A planned strike at a popular product review site has journalists around the country abuzz. Editors and reviewers for Wirecutter, a New York Times website, are planning a strike over the Thanksgiving holiday. The dispute raises some thorny issues about how product reviews are financed.
Many journalists look down on consumer review sites because they consider them basically frivolous. After all, who wants to write about toasters when you could interview the ranking member of the House Subcommittee on Something?
That view may be reflected in a drama now playing out at Wirecutter. The site may not be what many would expect from the Times, that once-staid bastion of journalism. Instead of dense texts on esoteric but important subjects, Wirecutter quite enthusiastically reviews all kinds of things, ranging from office chairs to pajamas.
This would not be too surprising, except that the Times takes a cut on anything consumers buy through links on the site. “Wirecutter is reader-supported.

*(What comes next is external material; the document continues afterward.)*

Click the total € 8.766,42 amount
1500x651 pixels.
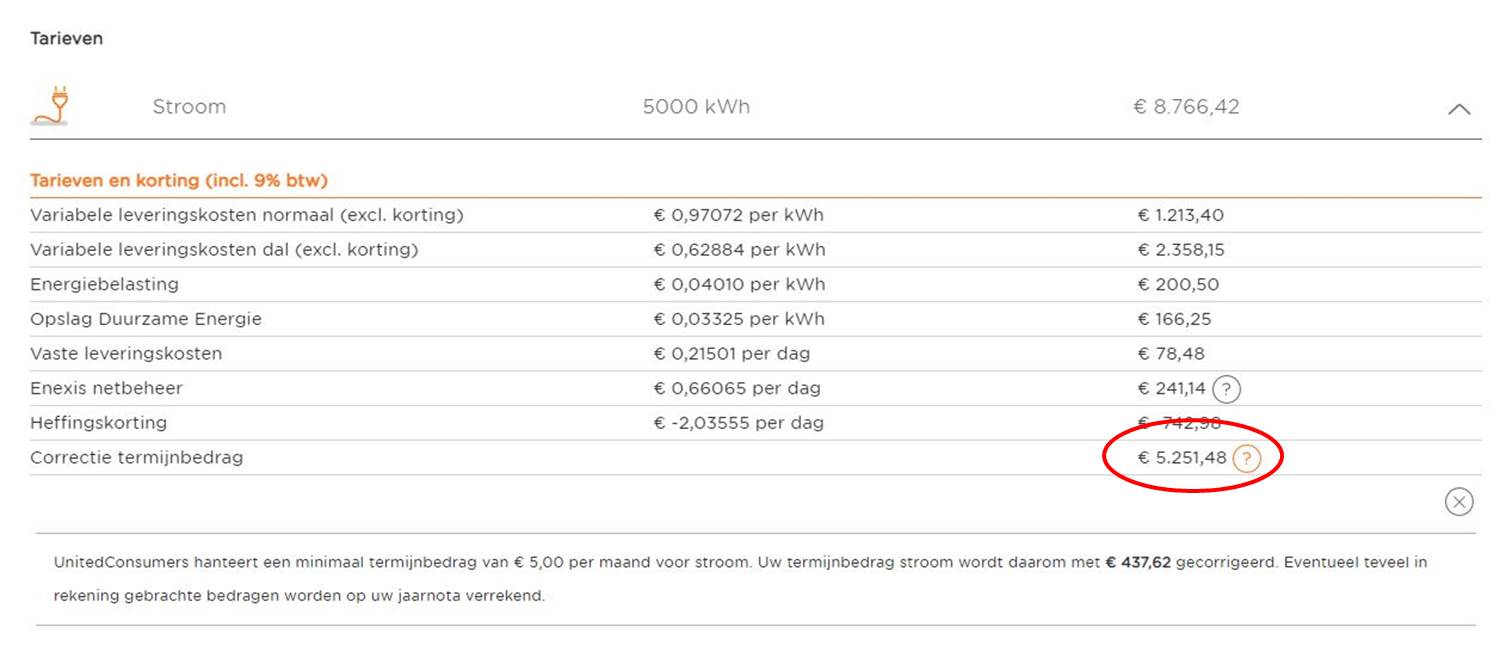click(1186, 107)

When you buy through links on our site, we may earn an affiliate commission,” the site advises in small type at the top of each review.
Contrast this with the Wall Street Journal, which reviews products in some of its weekend sections. “The Wall Street Journal is not compensated by retailers listed in its articles as outlets for products. Listed retailers frequently are not the sole retail outlets,” the Journal sniffs at the bottom of each review.
Product reviewers pan the Times
To those who worry about unbiased, credible journalism, the Times policy may not smell too rosy. And now, added to that is a nasty labor dispute about to boil over as Black Friday, the annual display of retail excess, nears.
“We are planning to strike this Thanksgiving through Cyber Monday, November 25-29th, as the Wirecutter and the New York Times Company have refused to come to the bargaining table to avoid our strike despite us offering multiple dates to do so, including nights and weekends,” said a GoFundMe.com statement signed by Nick Guy, unit chair of the Wirecutter Union.
The News Guild, a unit of the Communications Workers of America, represents about 1,300 other NYT staffers. It secured recognition of Wirecutter staff members about two years ago. More than 90% of Wirecutter staff voted to authorize a November work stoppage, the NewsGuild said earlier.
As of Wednesday evening, the effort had raised $29,043.
A Times spokesperson said earlier this month its compensation proposal was more generous than the union had described and that it would continue to work toward an agreement, according to a Bloomberg report.
Mostly positive product reviews
While the employee journalists may be feeling grumpy about their pay, you wouldn’t know it from the reviews. All of the recommended products are described in jaunty language making them sound almost too good to be true, a notorious warning sign in consumer protection circles.
“It’s one of the most comfortable, supportive, and durable office chairs we’ve ever tested,” a staff reviewer gushed about the $1,000+ Steelcase Gesture office chair, one of four the site recommends. Each review has one or more links, complete with prices, that consumers can click to order the product, with the Times getting a commission for each sale.
Other reviews are for less expensive items, including one for Santa Claus hats. The top pick? A $43 version from Etsy.
Most news organizations make a careful distinction between news and advertising. News is supposed to be produced solely on the basis of merit – meaning that stories should be written because they are of public importance, not because they are paid for – with careful attention paid to accuracy and fairness.
Writing news stories in the hope that they will generate a sale is, in the view of many journalists, the peak of a very slippery slope.
“If you’re willing to bend your editorial product to the desires of a ski manufacturer today, you may bend them tomorrow to the will of a political party,” the Online News Association warns its members. “Ultimately, there’s the danger of gaining a reputation as a bought-and-paid-for publication, untrusted by readers and unable to attract quality staff.”
Getting paid on the basis of sales generated by reviews is by no means unique to Wirecutter. US News advises that it “takes an unbiased approach to our recommendations. When you use our links to buy products, we may earn a commission but that in no way affects our editorial independence.” ConsumerAffairs, a major review site, has a similar policy.
Most newspapers follow the Wall Street Journal’s policy that product reviews are news and should be treated as such.
The grandfather of product reviewers, of course, is Consumer Reports, a non-profit organization that makes its reviews available to its 6 million members and does not charge the companies whose products it reviews.
[Disclosure: The author of this story is the founder and former top editor of ConsumerAffairs.com.]